Top of EXTRACTED MATERIAL
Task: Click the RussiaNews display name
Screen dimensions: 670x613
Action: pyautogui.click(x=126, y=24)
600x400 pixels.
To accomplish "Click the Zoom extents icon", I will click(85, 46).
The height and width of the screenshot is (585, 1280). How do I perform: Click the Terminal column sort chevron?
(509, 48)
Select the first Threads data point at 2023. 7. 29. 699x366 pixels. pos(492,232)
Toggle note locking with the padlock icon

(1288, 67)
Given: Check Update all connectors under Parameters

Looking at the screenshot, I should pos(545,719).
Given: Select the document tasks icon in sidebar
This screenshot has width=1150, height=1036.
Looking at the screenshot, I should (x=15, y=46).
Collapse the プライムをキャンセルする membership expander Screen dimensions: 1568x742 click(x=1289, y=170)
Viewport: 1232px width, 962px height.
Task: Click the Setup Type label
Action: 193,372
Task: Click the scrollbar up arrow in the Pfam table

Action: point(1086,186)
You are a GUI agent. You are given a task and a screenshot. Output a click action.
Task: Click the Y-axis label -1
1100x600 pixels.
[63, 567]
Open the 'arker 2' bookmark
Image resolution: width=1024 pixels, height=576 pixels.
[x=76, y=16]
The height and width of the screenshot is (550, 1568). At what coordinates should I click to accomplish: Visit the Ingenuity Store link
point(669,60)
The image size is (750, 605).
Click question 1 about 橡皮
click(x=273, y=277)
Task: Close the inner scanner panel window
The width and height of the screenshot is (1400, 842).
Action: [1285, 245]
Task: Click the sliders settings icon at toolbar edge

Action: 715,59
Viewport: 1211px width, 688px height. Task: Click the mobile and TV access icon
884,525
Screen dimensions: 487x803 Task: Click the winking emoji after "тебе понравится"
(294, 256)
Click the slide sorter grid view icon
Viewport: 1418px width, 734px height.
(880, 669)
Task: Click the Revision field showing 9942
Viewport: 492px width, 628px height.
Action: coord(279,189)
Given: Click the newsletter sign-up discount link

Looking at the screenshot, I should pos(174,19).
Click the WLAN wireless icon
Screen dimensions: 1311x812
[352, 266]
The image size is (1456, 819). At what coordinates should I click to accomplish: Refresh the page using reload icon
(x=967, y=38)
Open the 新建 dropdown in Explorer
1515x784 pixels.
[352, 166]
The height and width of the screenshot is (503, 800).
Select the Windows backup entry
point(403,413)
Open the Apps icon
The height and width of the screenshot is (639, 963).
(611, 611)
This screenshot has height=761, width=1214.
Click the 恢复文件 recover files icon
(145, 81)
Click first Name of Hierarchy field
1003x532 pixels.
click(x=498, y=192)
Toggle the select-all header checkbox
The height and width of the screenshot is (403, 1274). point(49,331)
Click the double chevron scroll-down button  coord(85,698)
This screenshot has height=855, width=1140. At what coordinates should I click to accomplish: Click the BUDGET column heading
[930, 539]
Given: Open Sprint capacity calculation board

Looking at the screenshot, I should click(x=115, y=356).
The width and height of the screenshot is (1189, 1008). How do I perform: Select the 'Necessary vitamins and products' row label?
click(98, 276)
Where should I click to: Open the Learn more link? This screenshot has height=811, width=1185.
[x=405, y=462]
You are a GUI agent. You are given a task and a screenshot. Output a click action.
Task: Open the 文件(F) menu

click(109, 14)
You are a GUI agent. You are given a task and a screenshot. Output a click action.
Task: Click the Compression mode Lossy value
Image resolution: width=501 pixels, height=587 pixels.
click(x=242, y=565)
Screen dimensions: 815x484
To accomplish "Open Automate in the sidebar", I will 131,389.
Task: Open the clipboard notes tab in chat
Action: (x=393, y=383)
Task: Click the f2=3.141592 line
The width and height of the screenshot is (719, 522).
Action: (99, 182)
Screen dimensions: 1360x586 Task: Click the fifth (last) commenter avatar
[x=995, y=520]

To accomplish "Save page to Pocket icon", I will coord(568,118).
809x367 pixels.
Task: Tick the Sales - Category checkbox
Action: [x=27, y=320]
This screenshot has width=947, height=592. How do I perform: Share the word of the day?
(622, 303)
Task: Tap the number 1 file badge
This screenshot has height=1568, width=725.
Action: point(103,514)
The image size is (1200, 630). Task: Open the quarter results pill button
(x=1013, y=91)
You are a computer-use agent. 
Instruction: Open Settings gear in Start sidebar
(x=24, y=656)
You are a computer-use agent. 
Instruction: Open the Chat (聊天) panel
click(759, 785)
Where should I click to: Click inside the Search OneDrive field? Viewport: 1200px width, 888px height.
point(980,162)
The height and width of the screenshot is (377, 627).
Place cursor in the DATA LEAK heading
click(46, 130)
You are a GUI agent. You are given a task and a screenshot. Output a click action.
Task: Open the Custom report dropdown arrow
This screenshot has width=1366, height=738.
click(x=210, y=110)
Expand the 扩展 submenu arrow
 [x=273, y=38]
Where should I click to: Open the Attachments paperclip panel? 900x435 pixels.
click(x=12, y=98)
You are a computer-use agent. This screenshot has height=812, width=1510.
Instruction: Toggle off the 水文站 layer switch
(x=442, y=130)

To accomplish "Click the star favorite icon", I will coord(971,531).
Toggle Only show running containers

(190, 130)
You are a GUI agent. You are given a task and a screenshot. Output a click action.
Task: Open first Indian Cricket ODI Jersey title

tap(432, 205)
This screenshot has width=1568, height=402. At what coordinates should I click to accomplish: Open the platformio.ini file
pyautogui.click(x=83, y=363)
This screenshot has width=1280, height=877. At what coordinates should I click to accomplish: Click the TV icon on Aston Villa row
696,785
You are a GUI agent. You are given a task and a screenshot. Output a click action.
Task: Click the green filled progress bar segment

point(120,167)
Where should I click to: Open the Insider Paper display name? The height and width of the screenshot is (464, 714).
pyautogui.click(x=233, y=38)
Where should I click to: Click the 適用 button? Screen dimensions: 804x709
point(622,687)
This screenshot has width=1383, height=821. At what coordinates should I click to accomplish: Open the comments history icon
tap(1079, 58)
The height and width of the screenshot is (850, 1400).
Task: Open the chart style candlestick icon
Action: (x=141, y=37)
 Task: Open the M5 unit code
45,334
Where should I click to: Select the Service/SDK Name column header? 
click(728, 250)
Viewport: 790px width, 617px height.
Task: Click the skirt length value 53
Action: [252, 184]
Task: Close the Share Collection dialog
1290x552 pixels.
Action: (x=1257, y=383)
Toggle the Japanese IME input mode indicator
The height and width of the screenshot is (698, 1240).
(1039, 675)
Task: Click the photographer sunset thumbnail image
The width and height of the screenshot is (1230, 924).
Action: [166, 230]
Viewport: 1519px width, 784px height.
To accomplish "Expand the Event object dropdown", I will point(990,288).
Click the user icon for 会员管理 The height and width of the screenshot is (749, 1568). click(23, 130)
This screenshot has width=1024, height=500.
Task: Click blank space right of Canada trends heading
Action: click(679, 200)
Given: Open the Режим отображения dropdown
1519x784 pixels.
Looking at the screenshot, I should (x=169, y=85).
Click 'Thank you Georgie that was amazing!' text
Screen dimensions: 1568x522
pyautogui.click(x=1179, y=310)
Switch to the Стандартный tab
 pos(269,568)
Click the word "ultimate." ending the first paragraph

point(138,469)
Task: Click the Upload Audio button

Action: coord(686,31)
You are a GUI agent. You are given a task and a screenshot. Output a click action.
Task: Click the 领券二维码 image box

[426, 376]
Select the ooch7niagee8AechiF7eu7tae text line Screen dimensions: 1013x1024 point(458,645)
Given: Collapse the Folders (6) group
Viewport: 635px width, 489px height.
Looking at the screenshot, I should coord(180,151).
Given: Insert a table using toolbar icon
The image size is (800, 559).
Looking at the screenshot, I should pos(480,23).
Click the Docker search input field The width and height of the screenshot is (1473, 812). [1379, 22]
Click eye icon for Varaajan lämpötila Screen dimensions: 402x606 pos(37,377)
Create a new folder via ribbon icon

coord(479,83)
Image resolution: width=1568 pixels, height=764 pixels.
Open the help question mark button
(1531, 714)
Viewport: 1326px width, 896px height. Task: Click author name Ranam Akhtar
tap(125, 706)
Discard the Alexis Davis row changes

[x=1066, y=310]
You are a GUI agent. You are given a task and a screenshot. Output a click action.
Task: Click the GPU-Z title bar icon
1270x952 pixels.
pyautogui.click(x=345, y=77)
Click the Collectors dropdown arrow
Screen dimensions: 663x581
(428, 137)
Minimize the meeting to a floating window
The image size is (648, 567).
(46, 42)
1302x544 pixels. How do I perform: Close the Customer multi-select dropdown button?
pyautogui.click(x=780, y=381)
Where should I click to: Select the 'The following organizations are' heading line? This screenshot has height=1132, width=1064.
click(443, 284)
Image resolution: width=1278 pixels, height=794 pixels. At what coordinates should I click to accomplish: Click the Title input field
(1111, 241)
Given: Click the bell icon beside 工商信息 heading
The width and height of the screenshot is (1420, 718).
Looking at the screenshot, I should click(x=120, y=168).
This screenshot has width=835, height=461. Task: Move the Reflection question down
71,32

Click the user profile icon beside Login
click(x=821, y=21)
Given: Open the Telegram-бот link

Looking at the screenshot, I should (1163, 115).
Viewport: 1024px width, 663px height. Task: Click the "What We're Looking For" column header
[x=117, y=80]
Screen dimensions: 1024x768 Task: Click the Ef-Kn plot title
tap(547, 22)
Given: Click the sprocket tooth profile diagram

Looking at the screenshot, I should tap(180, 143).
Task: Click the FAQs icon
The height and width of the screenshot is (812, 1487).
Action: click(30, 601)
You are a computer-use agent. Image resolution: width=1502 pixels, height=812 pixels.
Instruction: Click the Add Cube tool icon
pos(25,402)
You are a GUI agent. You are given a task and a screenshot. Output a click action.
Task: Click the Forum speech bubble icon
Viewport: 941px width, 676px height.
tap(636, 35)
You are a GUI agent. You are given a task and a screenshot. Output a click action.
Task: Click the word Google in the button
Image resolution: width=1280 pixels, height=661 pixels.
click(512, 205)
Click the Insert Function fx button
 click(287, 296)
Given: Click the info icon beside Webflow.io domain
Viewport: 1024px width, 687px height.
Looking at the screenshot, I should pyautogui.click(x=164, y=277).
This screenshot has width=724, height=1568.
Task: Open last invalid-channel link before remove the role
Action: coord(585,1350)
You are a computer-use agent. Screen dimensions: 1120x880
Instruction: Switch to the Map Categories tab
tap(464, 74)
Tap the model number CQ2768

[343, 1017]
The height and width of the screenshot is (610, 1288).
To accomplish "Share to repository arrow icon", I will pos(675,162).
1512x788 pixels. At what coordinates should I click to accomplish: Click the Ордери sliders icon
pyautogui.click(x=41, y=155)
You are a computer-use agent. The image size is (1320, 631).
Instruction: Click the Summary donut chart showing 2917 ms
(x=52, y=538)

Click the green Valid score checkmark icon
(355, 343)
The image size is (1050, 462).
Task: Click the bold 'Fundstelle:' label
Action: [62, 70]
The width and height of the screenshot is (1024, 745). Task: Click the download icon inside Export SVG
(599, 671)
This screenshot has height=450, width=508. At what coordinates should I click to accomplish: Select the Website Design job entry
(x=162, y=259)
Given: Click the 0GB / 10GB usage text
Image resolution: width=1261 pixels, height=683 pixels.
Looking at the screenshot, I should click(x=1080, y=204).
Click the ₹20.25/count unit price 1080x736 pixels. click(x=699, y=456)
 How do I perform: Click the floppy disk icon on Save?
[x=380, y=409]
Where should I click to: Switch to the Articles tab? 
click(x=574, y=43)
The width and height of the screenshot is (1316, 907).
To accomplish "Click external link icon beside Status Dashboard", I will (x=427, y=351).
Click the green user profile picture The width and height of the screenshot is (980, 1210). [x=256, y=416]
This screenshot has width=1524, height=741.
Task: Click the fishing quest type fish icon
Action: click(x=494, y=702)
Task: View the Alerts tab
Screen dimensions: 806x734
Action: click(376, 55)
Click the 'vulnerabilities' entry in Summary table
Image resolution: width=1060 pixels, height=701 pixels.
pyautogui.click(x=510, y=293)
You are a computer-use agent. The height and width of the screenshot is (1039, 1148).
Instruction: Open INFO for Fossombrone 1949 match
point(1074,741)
Bottom of EXTRACTED MATERIAL
• [YOUR ASSIGNMENT] Give the number of lines in the data that contain "computer", with no other words.

• [RESPONSE BOX] 7